Lo definirei “trip” perché è proprio così che l’ho vissuto: una sorta di rituale ipnotico in grado di portarti verso le sonorità e le atmosfere del sogno, un loop di sola andata verso la natura ancestrale.
I mentori che tracciano le linee guida di questo viaggio si chiamano IUNA NIVA, due ragazzi che hanno cominciato da poco a fare musica sul serio, ma che già dimostrano una notevole maturità e padronanza dei propri mezzi.
Nella vita reale sono Neva Leoncini, che fornisce al sound linee vocali eteree e oniriche, quasi intangibili, e Fedor Shtern, che produce arrangiamenti e basi musicali che vanno dalla techno più minimale al chill-out da post rave: una sintesi perfetta che porta l’EP in pieno spirito leftfield. I due ragazzi pongono le basi di questo progetto tra l’Italia e l’Inghilterra, e si fanno produrre in Germania.
Ad aprile è uscita la loro tape d’esordio, Primeval Guilt, prodotta appunto da un’etichetta di Colonia (la Noorden), anch’essa da poco in attività ma da subito chiara nel suo intento di dare voce a realtà emergenti come quella di IUNA NIVA.

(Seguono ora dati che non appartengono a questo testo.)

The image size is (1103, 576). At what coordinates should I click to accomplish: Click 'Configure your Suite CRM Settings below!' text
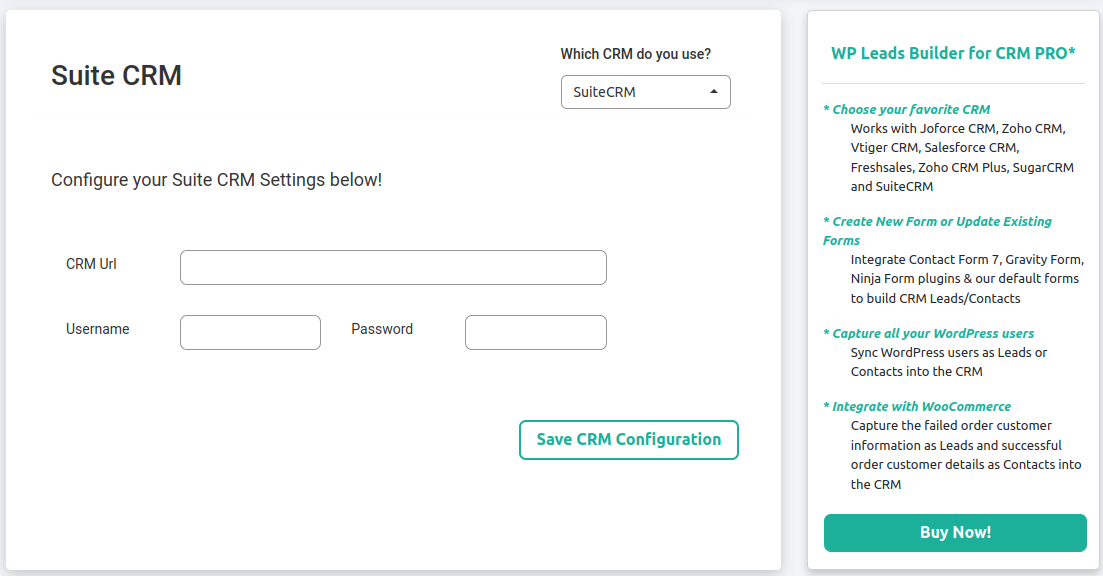(x=217, y=180)
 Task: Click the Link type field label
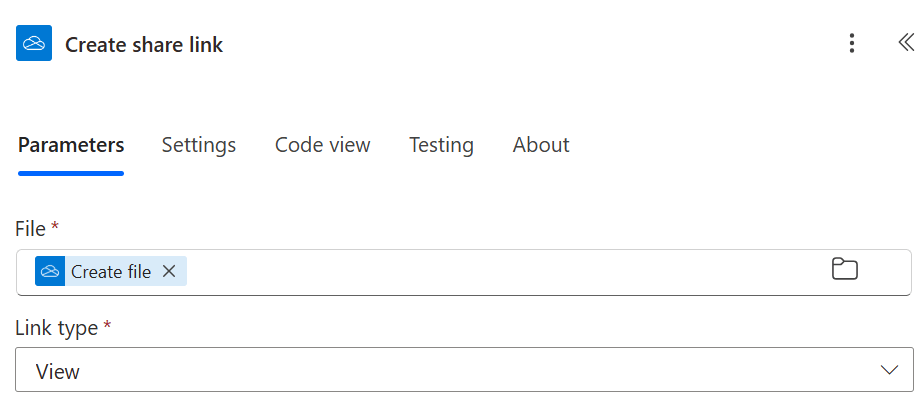point(56,327)
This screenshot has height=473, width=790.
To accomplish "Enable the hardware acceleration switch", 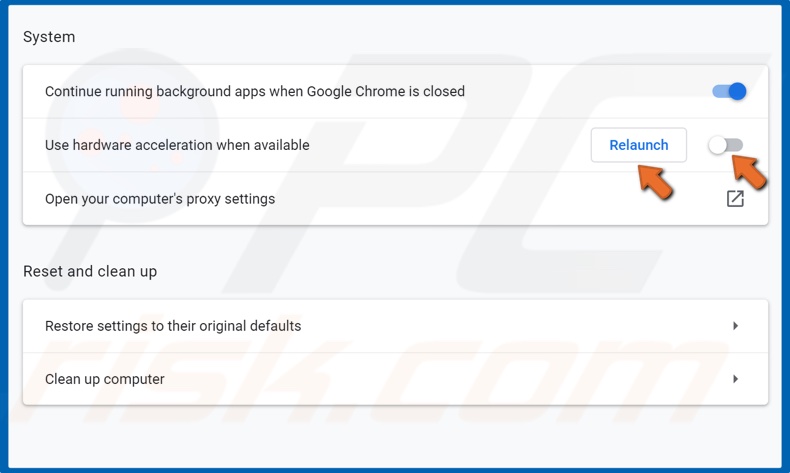I will [726, 145].
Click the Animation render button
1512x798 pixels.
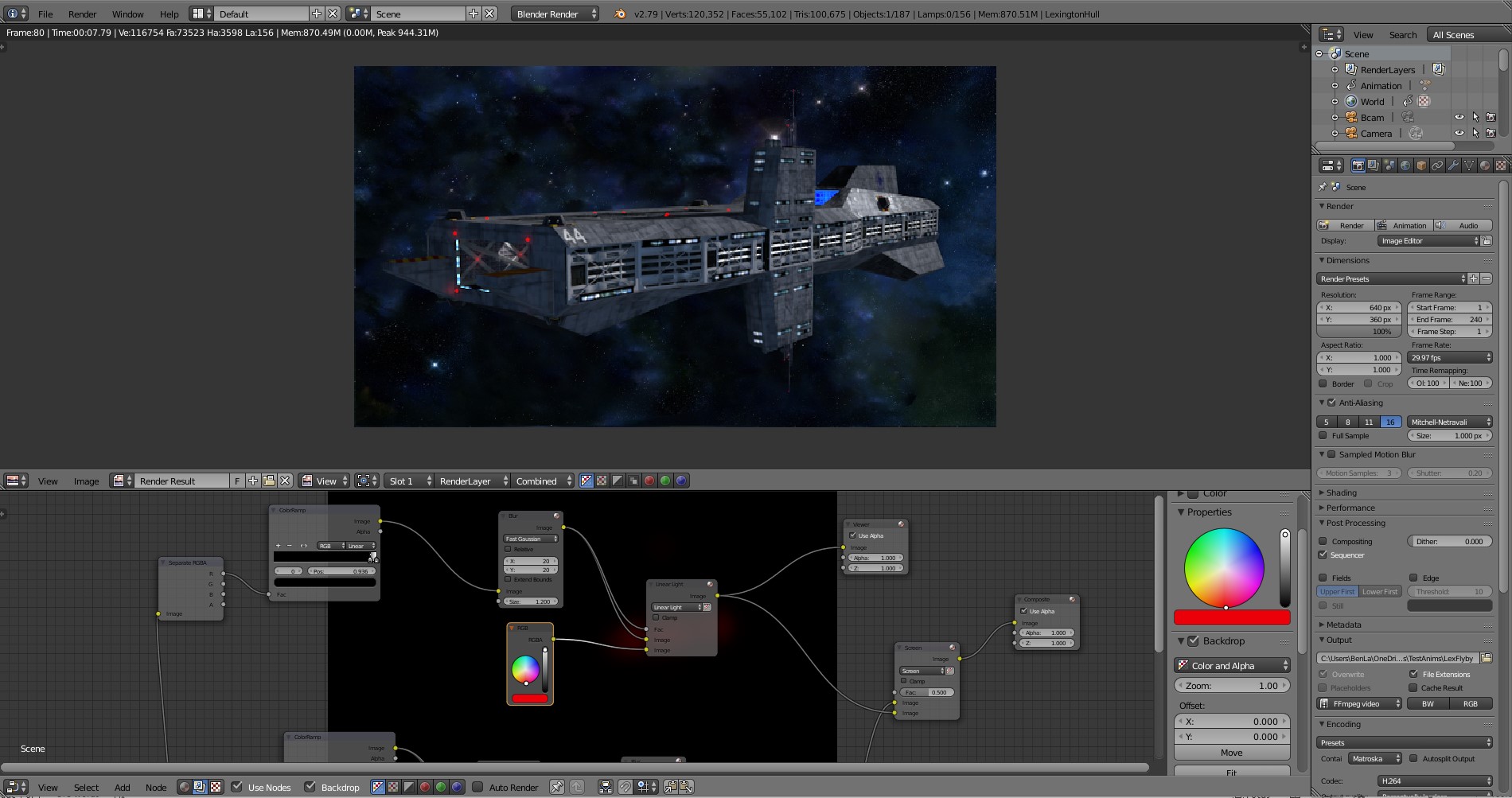pyautogui.click(x=1404, y=225)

Tornando al concetto di fondo, Primeval Guilt è appunto la “colpa primaria”, quella che scaturisce tutto ma che non dipende da noi. La colpa primaria non è come la colpa ordinaria: bisogna aver fatto qualcosa di sbagliato per soffrire. La colpa primaria invece è un qualcosa che ci viene affibbiato da sempre e per sempre, come risultato dell’essere nati. Ebbene, in questo EP di 7 tracce viene tracciato un percorso verticale all’interno del subconscio, esplorandone i meandri più nascosti, con tracce che traducono in maniera molto fedele la tensione emotiva, talvolta fisica, che tale colpa genera.

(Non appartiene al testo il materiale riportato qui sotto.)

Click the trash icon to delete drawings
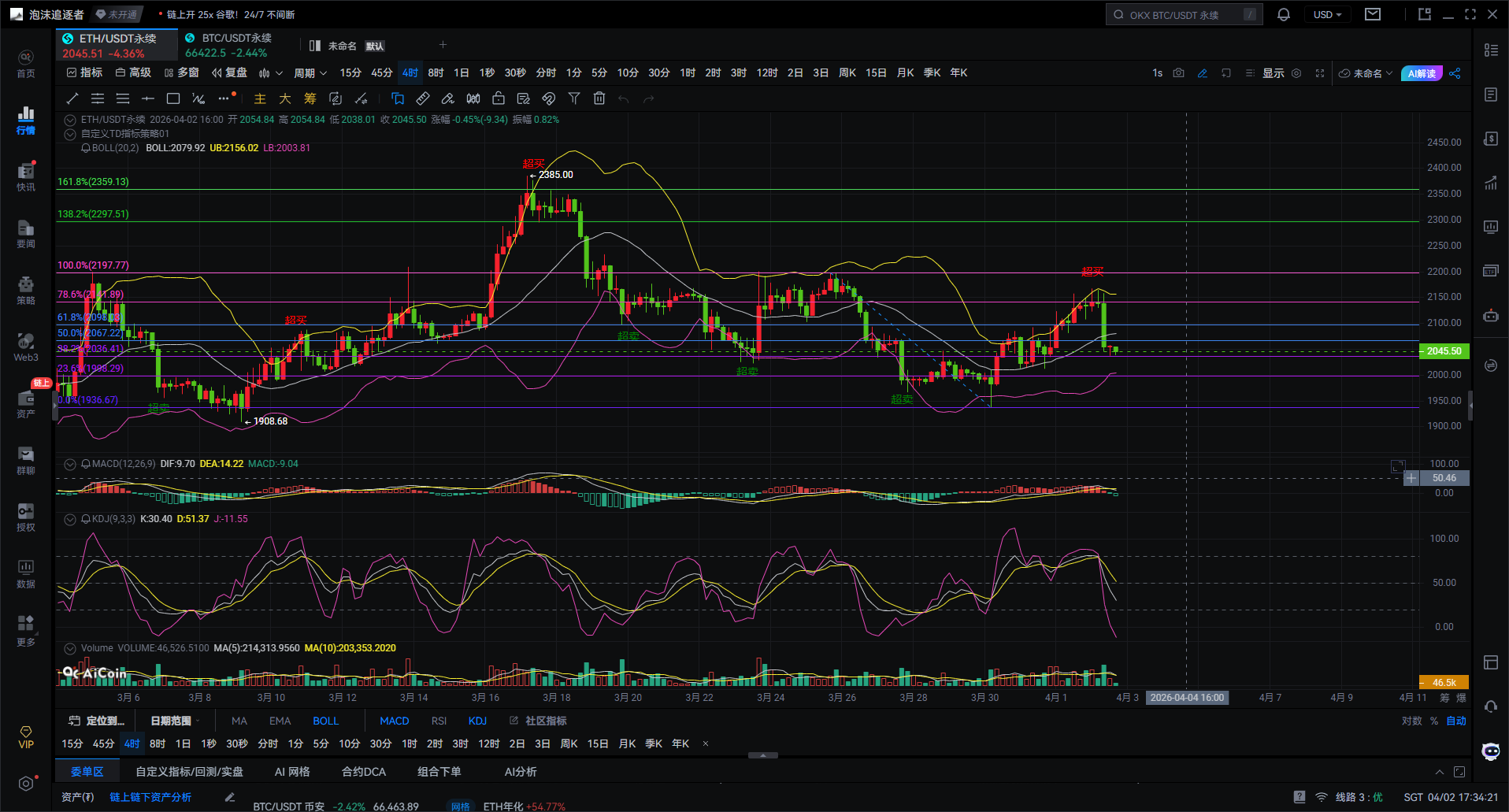The width and height of the screenshot is (1509, 812). point(599,98)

Tutto inizia con Stain, la “macchia” di apertura. Un brano che conferisce all’EP quel sentore minimal techno. Qui i bassi sono liquidi e dimessi, e riproducono una situazione di apnea sott’acqua, in cui le onde sonore raggiungono il nostro udito con un urto più dilatato, senza capire da dove vengano esattamente. Uno stato embrionale, di deprivazione sensoriale, in cui immergersi e abbandonarsi.
Vault è probabilmente il miglior pezzo, con il suo limbo di sofferenza, le voci perdute nell’etere e le catene che sferragliano. Qui i bassi e le linee sonore emergono e si fanno più chiare. Meno di un mese fa è uscito il video ufficiale di questo brano, prodotto dalla stessa casa discografica, che sembra confermare l’impressione che si percepisce ascoltandolo: un presentimento sinistro, un purgatorio senza fine.
E poi Primordial Clave, minimale e tetra; fino a Bracelet, che porta i pensieri ad una quiete dopo la tempesta, con le linee vocali che danno sollievo e speranza.
Un viaggio nel subconscio ma anche alla scoperta della natura, quella libera e spettrale, che si manifesta in tutta la sua angoscia e inquietudine.
Finito il trip, il ritorno alla dimensione reale è felice: IUNA NIVA è una realtà che non ha niente da invidiare a molte altre nel loro genere, supportata ed incoraggiata da un’etichetta come la Noorden, perfetta per iniziare e sperimentare. Una realtà che non è ancora sbarcata prepotentemente in Italia, ma che ha sicuramente le carte in regola per farlo.